▸ **EXERCISE OBJECTIVE**:
Give back all the records exactly, keeping every line whole.

▸ **TASK INPUTS**:

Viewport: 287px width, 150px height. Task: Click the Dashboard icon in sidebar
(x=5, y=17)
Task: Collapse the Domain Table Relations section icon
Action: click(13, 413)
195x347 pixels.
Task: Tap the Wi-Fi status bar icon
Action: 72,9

▸ **RESPONSE TO THIS TASK**:
Viewport: 287px width, 150px height. Task: Click the Dashboard icon in sidebar
(x=5, y=17)
Task: Collapse the Domain Table Relations section icon
Action: click(13, 413)
195x347 pixels.
Task: Tap the Wi-Fi status bar icon
Action: 72,9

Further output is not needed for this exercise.